Lajoven que duerme desnuda en una habitación cerrada no va a despertarse. Ni aunque la zamarreen, ni aunque le hablen, ni aunque se animen a golpearla: está anestesiada, inmóvil, lista para ser admirada sin siquiera notarlo, sin poder nunca recordar el rostro, la piel o el olor de quien estuvo a su lado. Su tarea es esa: dejarse estar así, sedada, a la espera de hombres que llegan para acostarse con ella, pero no para tener sexo, sino para dormirse a su lado. Lo único que ellos no pueden es traicionar esa norma: sólo está permitido tocar a las chicas dormidas, apenas acercar sus cuerpos a los suyos, sabiendo que sus ojos van a permanecer cerrados. La casa de las bellas durmientes, del premio Nobel japonés Yasunari Kawabata, es un bellísimo ejercicio de contención. Tanto en materia narrativa como en lo que respecta al protagonista, un hombre que de vez en cuando se escabulle en esa casa secreta en la que una suerte de madama le ofrece un servicio poco habitual: dormir con doncellas narcotizadas a las que, sin embargo, no pueden mancillar. Una reflexión sobre el deseo y el goce, el abismo en el que descansan los recuerdos, la juventud y el paso del tiempo, y la tensión sorda que puede generar un cuerpo.

 

 

LA TEMPESTAD

 

 

“No es que ella no vea lo que pasa, es que cuando empieza a pasar se va al cuarto a leer.” Lo que “ella” no ve es que su marido está enamorado de la amiga de su hija. Precisamente, lo que su hija sí ve. Y a sus ojos esa traición es doble: como marido, como padre. Después de todo, se trata de su amiga.

 

 

La que su papá pasó a buscar para que fuera de vacaciones con su familia, la que iba a sumarse para acompañarla a ella. La misma que, de ahora en más, le hará otra compañía. En ese escenario transcurre el primer relato de La arquitectura del océano, el último libro de Inés Garland, en el que la familia, los deseos truncos y los prejuicios desfilan a lo largo de cuentos cortos, que capturan esos vaivenes de los vínculos humanos, tan parecidos a las aguas de un océano. Una mujer obsesionada con un compañero de trabajo más joven, tres hermanas que quedan al cuidado de una empleada perversa, un accidente que pone en jaque a una familia de vacaciones, todo con la precisión y sutileza de quien busca señales extraordinarias en lo cotidiano.

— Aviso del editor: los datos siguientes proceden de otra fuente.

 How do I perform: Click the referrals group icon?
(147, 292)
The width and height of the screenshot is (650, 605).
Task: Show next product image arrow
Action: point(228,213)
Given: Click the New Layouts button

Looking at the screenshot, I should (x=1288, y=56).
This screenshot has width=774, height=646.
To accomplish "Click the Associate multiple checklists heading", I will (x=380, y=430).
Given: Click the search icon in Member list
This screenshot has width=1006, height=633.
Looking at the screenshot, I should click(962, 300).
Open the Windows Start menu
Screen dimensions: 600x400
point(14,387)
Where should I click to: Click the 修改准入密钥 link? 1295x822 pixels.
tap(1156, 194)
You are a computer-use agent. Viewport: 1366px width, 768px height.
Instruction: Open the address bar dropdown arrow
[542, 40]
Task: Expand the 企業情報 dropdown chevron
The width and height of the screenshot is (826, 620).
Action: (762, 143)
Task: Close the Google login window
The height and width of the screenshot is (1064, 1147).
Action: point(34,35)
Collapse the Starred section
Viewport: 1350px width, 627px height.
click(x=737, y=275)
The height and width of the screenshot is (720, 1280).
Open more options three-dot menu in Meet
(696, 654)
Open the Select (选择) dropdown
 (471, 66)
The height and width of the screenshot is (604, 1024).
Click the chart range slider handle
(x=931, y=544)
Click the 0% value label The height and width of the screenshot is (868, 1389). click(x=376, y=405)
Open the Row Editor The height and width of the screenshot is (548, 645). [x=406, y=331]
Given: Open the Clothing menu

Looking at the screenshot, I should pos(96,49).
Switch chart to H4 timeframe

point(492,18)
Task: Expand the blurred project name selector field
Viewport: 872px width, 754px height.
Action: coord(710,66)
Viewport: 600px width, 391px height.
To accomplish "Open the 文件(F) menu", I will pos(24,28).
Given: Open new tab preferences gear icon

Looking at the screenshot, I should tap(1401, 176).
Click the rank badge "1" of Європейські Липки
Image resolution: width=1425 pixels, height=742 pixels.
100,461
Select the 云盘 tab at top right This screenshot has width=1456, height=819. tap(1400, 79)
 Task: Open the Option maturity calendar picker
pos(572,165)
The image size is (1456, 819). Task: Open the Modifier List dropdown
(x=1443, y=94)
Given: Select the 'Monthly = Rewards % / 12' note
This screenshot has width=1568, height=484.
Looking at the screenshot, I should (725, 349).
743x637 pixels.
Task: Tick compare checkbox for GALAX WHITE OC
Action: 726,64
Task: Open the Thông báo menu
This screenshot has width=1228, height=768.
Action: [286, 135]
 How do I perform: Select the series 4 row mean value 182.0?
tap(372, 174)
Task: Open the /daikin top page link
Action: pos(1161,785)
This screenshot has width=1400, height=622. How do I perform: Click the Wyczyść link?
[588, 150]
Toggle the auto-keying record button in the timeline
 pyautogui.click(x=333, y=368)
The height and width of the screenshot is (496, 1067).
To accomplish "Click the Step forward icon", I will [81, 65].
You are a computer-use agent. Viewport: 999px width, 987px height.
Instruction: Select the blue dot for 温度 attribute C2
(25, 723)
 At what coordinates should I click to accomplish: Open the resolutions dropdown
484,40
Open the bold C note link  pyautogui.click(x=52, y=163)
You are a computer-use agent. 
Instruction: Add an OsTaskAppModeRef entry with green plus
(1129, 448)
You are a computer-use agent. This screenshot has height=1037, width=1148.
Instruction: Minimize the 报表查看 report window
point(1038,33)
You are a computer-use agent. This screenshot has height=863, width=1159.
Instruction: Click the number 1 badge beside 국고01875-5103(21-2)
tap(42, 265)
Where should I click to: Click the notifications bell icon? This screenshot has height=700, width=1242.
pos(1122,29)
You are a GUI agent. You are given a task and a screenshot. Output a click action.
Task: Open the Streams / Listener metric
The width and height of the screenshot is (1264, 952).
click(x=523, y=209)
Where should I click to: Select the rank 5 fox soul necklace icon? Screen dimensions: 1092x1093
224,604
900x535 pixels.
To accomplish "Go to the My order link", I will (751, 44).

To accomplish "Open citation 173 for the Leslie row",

Y las encuentra.

 

 

LOS DÍAS FELICES

 

 

Aceptar, sonreír, aparentar. Para las mujeres de la alta sociedad de Nueva York a fines del siglo XIX, esa es la máxima a seguir (si es que quieren seguir bien). Un mundo de convenciones sociales tan sencillas para algunos como impostadas e insoportables para otros. Sobre todo para la condesa Olenska, que, tras casarse en Europa, se atreve a volver a su ciudad, nada menos que separada. Allí se encontrará con su joven primo, un hombre destinado a casarse con un “buen partido”, que de pronto está dispuesto a traicionar a su prometida y tirar sus planes por la borda con tal de estar con Olenska, ese peligro. Porque la condesa encarna todo lo prohibido no sólo para su nuevo amante sino para una sociedad que asiste al ocaso de sus convenciones, esas que justamente ella viene a cuestionar. En La edad de la inocencia, la escritora Edith Wharton reflejó como nunca el conflicto entre dos mundos: el de las familias tradicionales norteamericanas y el de los nuevos ricos, todo en el marco de una doble moral ensayada, con personajes maquiavélicos que apenas se esfuerzan por parecer inofensivos.

 

 

 

 

Premiado con el Pulitzer en 1921, este clásico es además la excusa perfecta para conocer el universo de su autora, una mujer atípica que viajó en moto entre trincheras durante la Primera Guerra, mantuvo idilios amorosos tanto con varones como con mujeres y fue amiga de intelectuales como Henry James, Francis Fitzgerald y Ernest Hemingway. Una mujer que creció en la clase alta norteamericana de preguerra y que, con mucho sentido de la ironía, se convirtió en una de sus más astutas críticas.